VPN Monitoring, Inside and Out
IT teams deploy VPNs to create a secure, private connection over the internet. The VPN is an essential technology in connecting employees to corporate apps when they’re not at the main campus. As remote and branch offices have grown, so has VPN availability and selection. This means that VPN performance is particularly important for employees at remote and branch offices, or anywhere outside of the main IT campus, like hospitals, hotels, retail stores and more.
A VPN is usually pretty reliable, which is appealing for IT teams supporting them. But they do experience problems connecting, such as when a VPN client’s connection is rejected. Beyond VPN connection issues, there are many common network issues that can slow down the performance of a VPN connection, but determining the root cause of the user complaints is often difficult. VPN monitoring for performance is hard with traditional tools like SNMP that are limited to, at best, the endpoints in offices with owned infrastructure.

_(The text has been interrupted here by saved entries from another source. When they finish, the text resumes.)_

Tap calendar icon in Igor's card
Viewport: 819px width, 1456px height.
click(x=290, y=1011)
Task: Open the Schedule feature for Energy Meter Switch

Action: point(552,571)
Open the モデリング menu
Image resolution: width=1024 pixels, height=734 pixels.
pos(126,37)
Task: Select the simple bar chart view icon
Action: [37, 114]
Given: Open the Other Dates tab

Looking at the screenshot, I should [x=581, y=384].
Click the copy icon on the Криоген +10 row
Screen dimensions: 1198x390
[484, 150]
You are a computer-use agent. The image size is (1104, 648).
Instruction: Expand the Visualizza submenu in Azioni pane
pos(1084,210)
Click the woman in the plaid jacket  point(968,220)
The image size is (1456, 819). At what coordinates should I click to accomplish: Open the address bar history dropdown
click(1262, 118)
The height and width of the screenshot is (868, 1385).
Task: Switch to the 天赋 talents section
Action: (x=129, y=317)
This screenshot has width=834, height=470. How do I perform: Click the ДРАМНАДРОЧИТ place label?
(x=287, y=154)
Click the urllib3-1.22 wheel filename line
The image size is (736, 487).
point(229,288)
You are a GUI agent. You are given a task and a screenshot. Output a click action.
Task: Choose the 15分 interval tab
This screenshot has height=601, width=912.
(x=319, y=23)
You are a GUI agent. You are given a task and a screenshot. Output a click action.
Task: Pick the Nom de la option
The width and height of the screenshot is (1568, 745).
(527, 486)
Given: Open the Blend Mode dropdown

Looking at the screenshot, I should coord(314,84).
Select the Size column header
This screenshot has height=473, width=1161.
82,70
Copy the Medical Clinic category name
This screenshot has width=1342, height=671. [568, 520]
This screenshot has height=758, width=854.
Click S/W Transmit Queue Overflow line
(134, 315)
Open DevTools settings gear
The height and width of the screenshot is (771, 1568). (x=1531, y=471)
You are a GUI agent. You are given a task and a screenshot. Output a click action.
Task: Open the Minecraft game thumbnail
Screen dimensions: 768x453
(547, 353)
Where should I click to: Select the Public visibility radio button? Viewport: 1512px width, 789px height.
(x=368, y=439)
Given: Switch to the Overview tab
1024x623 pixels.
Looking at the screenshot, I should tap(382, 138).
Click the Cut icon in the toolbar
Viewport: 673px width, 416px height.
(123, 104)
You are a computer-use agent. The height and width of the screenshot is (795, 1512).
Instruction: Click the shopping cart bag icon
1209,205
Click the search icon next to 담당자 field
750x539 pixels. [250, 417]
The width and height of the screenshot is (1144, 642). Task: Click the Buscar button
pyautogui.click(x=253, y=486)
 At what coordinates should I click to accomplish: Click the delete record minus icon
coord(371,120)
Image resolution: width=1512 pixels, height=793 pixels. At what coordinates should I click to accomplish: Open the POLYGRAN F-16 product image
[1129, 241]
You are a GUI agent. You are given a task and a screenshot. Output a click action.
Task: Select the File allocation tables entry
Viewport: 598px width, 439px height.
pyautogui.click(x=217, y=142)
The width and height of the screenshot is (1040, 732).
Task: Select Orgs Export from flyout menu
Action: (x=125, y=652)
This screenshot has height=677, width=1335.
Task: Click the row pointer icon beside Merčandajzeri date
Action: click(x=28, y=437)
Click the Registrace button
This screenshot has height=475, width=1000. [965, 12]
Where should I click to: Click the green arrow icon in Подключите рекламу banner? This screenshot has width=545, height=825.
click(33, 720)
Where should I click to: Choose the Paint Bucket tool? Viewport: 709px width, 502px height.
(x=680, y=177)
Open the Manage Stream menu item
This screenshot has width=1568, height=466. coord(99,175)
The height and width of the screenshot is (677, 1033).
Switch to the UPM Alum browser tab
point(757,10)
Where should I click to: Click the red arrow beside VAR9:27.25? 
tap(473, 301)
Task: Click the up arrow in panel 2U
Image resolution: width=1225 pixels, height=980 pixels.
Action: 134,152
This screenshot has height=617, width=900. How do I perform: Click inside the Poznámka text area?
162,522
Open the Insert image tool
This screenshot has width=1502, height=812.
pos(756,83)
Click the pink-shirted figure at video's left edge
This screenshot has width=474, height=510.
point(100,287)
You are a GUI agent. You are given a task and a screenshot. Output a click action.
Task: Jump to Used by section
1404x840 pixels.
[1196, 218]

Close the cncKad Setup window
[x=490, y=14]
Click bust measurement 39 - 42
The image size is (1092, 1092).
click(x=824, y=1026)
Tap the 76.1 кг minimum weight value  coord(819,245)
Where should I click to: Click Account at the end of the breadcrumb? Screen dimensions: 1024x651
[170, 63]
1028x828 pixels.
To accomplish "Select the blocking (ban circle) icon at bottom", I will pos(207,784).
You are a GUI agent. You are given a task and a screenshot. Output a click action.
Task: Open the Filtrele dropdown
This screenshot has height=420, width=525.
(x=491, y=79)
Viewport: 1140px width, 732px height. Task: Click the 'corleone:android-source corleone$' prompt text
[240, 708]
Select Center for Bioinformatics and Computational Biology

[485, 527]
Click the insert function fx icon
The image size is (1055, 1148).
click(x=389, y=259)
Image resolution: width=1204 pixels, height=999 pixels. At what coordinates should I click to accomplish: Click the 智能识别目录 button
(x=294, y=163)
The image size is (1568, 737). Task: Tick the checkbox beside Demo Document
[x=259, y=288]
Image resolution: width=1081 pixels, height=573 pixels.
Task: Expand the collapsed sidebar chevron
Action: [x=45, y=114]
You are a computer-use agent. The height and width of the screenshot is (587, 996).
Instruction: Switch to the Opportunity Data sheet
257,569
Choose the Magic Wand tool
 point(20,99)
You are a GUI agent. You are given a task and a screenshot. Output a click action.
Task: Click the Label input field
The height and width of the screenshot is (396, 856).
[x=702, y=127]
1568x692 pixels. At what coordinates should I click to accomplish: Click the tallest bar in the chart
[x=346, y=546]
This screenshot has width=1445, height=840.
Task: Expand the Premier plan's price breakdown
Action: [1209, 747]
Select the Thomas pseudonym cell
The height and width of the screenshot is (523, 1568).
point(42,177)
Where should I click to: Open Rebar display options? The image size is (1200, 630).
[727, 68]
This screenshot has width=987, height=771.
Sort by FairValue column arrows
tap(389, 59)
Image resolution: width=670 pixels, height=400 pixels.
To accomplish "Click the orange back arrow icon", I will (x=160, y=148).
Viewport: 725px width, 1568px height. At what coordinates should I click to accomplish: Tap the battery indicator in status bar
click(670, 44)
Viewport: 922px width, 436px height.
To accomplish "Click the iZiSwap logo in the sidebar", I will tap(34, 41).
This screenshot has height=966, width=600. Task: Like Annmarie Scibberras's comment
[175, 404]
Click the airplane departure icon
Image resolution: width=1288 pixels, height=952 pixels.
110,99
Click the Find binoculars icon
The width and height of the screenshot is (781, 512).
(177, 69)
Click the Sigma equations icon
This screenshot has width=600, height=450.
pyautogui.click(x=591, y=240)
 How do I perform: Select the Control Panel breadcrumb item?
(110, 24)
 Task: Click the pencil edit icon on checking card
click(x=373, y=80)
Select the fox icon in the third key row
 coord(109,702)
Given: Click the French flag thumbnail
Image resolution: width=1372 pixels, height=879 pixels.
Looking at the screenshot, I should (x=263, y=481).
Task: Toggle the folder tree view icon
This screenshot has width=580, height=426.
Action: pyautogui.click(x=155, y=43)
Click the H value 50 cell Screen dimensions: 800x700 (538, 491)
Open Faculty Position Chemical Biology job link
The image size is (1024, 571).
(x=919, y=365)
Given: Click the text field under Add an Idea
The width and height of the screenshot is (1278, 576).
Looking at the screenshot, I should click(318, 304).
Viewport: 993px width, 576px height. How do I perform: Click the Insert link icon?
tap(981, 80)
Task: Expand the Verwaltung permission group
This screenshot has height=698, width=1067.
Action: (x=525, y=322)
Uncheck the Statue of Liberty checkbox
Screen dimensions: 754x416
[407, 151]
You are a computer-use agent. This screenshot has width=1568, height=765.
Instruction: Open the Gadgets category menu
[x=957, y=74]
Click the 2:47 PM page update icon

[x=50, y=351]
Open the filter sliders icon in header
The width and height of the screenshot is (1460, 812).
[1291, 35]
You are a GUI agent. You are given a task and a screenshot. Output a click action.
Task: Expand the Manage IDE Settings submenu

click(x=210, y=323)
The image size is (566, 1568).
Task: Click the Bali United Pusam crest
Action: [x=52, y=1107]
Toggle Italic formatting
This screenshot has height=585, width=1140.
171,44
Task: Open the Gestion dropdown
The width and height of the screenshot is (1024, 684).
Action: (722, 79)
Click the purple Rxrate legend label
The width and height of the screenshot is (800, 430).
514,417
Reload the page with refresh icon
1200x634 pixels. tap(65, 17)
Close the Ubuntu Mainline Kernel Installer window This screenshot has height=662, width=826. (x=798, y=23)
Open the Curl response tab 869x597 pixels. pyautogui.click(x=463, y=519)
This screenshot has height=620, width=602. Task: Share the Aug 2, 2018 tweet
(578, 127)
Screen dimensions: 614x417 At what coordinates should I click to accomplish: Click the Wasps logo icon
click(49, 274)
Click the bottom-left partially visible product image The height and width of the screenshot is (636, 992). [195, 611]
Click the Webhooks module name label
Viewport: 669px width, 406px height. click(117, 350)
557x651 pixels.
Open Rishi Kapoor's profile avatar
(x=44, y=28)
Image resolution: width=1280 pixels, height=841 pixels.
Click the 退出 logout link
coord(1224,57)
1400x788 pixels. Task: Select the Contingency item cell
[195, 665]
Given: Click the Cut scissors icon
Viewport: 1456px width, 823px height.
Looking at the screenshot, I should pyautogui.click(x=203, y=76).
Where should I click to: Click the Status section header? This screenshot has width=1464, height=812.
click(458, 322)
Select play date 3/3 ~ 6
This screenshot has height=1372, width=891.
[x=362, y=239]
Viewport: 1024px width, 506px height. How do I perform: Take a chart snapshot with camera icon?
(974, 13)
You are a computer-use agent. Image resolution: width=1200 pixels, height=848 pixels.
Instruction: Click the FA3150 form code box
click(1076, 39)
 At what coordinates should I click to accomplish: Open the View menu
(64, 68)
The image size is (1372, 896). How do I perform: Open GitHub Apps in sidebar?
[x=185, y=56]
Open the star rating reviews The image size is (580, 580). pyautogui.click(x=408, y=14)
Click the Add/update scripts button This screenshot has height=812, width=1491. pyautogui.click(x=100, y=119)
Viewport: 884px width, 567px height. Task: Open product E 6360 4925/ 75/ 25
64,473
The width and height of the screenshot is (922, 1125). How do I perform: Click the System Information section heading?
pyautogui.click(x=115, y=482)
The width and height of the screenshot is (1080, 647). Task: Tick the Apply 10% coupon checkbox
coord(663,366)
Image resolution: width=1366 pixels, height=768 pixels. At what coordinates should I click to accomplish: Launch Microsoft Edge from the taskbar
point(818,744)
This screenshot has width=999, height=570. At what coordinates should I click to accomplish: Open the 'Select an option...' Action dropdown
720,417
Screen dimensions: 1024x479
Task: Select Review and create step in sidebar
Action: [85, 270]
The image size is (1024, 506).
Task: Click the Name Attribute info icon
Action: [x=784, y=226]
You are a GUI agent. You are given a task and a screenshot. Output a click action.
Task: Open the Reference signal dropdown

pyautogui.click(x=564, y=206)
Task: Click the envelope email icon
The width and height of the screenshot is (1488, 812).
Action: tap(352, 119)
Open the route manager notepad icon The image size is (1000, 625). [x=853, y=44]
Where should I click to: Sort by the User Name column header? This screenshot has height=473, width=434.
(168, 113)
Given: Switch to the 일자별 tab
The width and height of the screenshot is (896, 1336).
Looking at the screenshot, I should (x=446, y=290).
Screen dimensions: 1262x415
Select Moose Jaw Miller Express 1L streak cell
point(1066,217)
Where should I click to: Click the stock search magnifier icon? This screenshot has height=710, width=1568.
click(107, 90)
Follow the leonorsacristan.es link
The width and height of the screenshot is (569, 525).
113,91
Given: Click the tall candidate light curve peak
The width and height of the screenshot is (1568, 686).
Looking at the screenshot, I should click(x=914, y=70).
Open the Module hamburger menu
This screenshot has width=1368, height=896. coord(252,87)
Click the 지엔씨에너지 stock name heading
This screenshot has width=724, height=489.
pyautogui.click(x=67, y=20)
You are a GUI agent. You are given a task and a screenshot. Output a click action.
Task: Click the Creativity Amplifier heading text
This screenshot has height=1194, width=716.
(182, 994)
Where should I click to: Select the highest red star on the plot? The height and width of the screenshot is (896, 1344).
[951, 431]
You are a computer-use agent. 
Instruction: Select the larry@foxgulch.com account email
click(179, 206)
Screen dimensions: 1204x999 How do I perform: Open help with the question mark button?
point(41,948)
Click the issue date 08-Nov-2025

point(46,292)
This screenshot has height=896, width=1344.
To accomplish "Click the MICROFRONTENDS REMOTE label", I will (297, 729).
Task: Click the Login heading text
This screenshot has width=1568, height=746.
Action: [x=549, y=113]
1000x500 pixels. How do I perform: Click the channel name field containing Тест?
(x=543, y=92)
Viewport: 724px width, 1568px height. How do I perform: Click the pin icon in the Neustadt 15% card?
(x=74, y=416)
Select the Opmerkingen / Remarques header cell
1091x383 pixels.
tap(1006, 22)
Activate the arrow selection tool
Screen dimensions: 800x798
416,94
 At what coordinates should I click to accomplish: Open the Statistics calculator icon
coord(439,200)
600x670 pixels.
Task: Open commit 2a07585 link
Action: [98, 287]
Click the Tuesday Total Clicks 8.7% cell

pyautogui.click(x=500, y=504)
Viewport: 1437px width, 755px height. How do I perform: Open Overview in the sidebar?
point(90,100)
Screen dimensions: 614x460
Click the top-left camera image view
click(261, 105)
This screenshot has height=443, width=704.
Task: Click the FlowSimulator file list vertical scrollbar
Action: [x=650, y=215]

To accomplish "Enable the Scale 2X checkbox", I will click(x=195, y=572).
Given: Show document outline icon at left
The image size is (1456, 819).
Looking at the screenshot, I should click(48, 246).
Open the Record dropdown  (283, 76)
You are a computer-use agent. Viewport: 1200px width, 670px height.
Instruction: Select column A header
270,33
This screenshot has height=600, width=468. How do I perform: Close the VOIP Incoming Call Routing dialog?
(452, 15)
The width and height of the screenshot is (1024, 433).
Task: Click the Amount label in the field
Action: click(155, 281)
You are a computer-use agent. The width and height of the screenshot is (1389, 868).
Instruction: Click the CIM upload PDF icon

How IT Teams Monitor the VPN
There are a few types of protocols used today to secure and encrypt VPN connections, including the widely used IPsec and SSL. For VPN monitoring, the first step—which you’re probably already doing—is to create a path between the source and target to monitor through the VPN connection. This helps teams understand if a heightened amount of latency, data loss or even an MTU black hole hop are contributing factors to poor VPN performance.
But what many IT teams aren’t doing is this: Further visibility can be achieved if the user creates a path around the VPN to the same target. This provides a comparison point for IT Ops teams to help identify where problems exist within the WAN. Due to the limitations of the VPN connection, the number of hops visible to monitoring tools will be restricted to hops preceding and following the VPN tunnel. However, the use of a comparison path that is not routed through the VPN will generally follow the same connection as the VPN while showing the L3 hops along the way. This method can be a good indicator of where a problem resides, whether with the VPN itself, with the underlying connection or within the LAN at either endpoint.
One of AppNeta’s customers, a security hardware provider, wanted to understand user experience over their VPN. To do that, they created paths over IPSec and SSL tunnels. Then they looked at the TCP responses using our Experience functionality to see how users are experiencing the VPN for web-based applications. Users can also use our Delivery feature to see continuous network analysis and combine that with Experience data for a full user picture.
Once you’ve got the VPN monitoring data, you can analyze it to see patterns that can help find and solve any recurring issues and cut down on user complaints.